6/17/2015

The Bull of Utu


An uncertainty of distance or time, with every individual we asked giving us a number different from one another we bit down and drove as far north from Tapachula as we could. Mazunte was calling our hearts, and at sundown on the second day after leaving Guatemala we saw the western coast line for the first time in months: minuscule and glazed with shades of cool from atop the highway cliffside bends. Certain that we had several hours to go at midnight we parked on the side of a road and tried to sleep. The buzzing of mosquitoes, May's southern Mexico humidity and five sweating bodies sprawled out in the van, it only took about twenty minutes before a simultaneous halt was put to the torture and a decision was made to drive through the night. 

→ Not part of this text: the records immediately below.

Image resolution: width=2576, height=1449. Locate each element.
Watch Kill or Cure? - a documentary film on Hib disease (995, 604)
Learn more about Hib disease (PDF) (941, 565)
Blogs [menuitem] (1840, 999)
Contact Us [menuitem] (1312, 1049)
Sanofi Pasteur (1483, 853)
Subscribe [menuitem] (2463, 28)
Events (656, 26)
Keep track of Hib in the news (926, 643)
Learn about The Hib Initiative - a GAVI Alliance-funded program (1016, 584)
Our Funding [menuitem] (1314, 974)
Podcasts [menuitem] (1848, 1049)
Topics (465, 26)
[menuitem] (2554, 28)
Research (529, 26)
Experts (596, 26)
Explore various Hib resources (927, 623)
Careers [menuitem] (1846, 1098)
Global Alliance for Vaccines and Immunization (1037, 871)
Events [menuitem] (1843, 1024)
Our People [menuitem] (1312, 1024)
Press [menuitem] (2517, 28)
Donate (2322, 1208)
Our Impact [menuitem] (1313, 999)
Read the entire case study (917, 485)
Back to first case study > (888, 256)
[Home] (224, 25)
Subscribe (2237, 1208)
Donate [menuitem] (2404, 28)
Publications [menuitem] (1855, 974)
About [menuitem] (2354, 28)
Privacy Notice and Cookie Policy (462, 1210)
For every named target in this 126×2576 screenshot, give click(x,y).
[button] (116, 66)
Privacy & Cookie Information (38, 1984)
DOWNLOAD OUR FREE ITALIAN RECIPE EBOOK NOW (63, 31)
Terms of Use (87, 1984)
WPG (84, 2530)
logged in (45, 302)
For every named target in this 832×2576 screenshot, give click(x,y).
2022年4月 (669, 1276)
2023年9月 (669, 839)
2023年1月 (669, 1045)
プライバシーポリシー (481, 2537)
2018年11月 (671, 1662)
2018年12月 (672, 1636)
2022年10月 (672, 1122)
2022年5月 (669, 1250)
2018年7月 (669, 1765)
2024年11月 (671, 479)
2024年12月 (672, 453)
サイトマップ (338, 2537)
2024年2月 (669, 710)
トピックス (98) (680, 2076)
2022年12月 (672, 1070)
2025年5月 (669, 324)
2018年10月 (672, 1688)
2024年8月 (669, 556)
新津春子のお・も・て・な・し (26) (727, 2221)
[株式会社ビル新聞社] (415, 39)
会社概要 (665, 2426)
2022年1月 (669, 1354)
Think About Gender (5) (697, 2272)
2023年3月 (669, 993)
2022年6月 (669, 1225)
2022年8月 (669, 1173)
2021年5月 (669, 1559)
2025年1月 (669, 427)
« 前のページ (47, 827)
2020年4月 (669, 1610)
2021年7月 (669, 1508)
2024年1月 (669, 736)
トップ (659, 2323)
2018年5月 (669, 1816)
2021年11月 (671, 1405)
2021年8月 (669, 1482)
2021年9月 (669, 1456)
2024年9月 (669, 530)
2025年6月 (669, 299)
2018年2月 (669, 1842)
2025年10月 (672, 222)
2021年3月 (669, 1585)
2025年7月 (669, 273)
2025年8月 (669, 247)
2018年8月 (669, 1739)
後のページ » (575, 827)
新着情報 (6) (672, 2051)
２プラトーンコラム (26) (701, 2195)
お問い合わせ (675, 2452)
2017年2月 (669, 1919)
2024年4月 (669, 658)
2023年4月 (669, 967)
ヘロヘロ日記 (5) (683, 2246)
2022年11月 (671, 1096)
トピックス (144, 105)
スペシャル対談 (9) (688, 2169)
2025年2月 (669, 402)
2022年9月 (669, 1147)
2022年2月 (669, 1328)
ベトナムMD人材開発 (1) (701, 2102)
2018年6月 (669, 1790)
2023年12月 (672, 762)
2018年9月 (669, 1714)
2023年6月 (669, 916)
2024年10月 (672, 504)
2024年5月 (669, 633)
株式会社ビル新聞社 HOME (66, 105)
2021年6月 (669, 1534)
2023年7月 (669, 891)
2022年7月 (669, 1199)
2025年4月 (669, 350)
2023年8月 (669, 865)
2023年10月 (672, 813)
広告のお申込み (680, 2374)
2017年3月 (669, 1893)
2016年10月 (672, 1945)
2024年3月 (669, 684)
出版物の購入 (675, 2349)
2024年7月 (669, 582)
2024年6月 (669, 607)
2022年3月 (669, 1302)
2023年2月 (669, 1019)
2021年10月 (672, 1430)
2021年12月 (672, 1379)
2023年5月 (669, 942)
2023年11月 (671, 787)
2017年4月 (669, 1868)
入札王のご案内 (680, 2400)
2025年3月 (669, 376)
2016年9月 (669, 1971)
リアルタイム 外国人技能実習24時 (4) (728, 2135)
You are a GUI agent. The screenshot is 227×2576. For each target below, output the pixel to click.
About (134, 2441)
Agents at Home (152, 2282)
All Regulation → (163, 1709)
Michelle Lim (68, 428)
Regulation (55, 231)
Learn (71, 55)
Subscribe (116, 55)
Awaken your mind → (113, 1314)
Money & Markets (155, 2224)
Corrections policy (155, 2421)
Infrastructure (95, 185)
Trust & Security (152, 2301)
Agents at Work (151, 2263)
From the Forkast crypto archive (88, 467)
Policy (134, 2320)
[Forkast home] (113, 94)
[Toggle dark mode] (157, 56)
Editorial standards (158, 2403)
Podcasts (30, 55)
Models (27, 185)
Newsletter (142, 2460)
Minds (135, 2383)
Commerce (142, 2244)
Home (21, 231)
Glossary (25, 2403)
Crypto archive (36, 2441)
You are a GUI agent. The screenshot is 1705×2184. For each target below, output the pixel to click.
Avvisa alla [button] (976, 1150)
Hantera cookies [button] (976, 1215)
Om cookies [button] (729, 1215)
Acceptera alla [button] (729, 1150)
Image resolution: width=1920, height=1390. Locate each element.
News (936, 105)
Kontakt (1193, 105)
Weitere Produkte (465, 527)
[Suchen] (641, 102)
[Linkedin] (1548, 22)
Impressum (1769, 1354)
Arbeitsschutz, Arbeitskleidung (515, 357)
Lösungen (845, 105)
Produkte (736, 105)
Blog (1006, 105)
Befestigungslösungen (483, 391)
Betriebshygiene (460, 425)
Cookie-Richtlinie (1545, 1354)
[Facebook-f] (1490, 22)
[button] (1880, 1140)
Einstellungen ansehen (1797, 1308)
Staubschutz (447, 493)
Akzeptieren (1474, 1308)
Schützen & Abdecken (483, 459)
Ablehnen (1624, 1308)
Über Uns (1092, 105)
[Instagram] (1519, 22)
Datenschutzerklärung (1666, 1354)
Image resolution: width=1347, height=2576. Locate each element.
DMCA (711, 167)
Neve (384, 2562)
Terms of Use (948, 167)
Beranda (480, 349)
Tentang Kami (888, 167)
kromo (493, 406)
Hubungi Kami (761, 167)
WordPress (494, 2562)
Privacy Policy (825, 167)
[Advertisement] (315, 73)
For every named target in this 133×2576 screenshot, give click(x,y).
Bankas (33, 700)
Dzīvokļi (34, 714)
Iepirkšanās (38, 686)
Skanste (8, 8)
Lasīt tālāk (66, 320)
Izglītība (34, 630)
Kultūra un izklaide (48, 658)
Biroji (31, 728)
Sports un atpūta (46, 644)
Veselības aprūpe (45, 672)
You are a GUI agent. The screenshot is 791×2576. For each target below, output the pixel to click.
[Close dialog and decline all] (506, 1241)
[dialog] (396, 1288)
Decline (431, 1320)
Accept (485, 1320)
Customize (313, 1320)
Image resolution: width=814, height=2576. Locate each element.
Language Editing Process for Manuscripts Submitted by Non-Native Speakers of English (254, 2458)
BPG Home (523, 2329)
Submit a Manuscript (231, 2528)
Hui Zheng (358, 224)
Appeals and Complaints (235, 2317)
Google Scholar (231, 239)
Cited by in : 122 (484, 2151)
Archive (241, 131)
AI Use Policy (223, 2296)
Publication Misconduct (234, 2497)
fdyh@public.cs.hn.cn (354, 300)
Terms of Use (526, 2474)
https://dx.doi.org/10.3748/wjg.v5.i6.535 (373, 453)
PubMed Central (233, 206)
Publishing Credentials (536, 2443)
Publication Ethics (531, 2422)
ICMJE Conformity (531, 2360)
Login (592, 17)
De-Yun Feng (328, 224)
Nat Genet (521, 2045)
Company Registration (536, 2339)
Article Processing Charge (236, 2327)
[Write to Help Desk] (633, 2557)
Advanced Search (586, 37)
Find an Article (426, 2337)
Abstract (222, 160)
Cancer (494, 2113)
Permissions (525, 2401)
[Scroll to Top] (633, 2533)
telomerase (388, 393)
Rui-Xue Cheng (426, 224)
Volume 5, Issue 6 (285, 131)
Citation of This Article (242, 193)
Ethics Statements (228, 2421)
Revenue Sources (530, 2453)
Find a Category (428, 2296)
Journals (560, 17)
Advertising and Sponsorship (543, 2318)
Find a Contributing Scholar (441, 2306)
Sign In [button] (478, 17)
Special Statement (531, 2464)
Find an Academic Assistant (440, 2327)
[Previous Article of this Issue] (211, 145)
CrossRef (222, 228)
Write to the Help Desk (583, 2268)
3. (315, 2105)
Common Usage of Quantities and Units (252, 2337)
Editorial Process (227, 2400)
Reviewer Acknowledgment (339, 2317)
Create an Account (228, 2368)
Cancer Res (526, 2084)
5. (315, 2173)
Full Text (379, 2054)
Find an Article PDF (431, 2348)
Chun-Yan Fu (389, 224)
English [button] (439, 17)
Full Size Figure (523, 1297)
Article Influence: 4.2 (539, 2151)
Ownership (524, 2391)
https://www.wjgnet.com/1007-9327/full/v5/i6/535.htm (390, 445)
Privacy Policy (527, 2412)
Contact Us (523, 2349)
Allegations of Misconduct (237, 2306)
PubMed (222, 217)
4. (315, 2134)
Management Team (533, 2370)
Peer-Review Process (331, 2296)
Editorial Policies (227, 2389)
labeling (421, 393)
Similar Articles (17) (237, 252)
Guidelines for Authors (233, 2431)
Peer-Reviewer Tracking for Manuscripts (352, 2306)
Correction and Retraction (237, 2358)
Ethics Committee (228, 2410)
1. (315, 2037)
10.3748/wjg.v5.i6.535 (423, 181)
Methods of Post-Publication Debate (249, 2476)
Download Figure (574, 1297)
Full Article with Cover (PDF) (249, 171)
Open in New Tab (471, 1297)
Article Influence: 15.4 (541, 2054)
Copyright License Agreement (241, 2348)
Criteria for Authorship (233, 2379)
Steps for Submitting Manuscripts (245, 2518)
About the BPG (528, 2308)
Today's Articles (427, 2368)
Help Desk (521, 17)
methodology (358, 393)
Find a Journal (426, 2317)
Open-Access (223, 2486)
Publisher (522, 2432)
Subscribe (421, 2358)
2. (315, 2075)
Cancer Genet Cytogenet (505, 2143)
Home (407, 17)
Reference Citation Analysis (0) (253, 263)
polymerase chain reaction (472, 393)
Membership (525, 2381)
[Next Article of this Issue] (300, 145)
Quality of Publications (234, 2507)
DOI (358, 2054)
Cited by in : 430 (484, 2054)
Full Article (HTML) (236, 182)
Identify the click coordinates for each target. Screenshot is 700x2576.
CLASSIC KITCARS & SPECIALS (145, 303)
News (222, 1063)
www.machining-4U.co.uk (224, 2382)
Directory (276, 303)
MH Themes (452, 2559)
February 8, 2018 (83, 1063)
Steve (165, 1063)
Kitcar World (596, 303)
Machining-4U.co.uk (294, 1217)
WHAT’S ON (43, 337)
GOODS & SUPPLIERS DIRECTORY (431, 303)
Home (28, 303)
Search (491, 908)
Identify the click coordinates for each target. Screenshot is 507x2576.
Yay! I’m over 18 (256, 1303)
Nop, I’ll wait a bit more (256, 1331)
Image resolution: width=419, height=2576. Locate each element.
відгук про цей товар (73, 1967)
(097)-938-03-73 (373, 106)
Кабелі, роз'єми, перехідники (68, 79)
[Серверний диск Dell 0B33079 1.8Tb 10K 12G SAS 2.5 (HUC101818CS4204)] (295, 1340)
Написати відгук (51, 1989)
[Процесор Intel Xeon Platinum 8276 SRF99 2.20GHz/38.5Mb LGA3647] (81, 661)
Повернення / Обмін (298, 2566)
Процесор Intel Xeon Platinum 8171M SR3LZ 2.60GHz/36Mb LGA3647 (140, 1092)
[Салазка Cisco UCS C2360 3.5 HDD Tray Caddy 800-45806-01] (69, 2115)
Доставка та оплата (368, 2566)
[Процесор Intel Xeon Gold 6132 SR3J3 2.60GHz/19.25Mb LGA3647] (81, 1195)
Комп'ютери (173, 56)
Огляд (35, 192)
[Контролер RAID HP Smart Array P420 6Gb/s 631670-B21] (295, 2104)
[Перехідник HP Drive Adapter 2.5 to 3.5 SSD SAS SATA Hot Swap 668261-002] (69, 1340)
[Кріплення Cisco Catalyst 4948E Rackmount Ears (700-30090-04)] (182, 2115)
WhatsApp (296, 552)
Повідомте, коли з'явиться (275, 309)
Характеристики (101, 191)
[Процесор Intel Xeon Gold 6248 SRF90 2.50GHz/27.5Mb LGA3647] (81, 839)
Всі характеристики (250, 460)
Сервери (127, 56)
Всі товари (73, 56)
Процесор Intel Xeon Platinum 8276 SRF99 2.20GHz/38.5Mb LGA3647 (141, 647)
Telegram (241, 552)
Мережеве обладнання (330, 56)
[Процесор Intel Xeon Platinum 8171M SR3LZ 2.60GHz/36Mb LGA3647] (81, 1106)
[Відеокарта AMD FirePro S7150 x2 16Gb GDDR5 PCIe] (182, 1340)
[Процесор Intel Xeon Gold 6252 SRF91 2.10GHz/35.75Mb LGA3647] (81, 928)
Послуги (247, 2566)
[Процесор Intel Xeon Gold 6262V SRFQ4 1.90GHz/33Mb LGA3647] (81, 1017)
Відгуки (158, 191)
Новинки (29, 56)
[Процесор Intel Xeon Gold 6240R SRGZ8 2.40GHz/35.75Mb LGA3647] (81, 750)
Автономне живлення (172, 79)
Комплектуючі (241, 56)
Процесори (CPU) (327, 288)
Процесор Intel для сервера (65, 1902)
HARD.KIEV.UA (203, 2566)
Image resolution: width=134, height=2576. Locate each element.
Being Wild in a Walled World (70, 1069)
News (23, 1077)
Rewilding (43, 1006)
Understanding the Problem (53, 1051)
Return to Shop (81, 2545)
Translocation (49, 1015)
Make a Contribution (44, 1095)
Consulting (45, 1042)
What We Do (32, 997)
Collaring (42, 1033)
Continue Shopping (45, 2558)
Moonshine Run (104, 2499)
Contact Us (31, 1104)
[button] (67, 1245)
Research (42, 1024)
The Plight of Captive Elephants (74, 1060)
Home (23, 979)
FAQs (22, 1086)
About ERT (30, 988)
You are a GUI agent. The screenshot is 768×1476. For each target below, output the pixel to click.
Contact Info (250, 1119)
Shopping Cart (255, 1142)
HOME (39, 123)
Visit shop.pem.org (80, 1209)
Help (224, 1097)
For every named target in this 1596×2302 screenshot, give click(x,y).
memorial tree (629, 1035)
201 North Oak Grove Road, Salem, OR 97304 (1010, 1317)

A confirmation that no one in Mexico quite knows the true road distance between towns we made it to Mazunte by one that same morning. Running straight to the beach, barefoot and clueless of the barricades put up to protect the villagers from the monster waves that a few short days ago crashed into the town, destroying many beachside hostels. We slept on a platform on the sand, rising with the sun. That sight will remain with me always: the ballooning southern sun illuminating the most beautiful beach that I have ever layed eyes on. Sand infused with shades of pale pink and orange, smoothed like a silken sheet. Water like liquid smithsonite, it's roar gargantuan, I could do nothing but surrender. I climbed a jagged rock formation and stood atop it, chanting seed syllables, sending out an offering of sound, tuning to this natural kingdom's salt speckled vortex.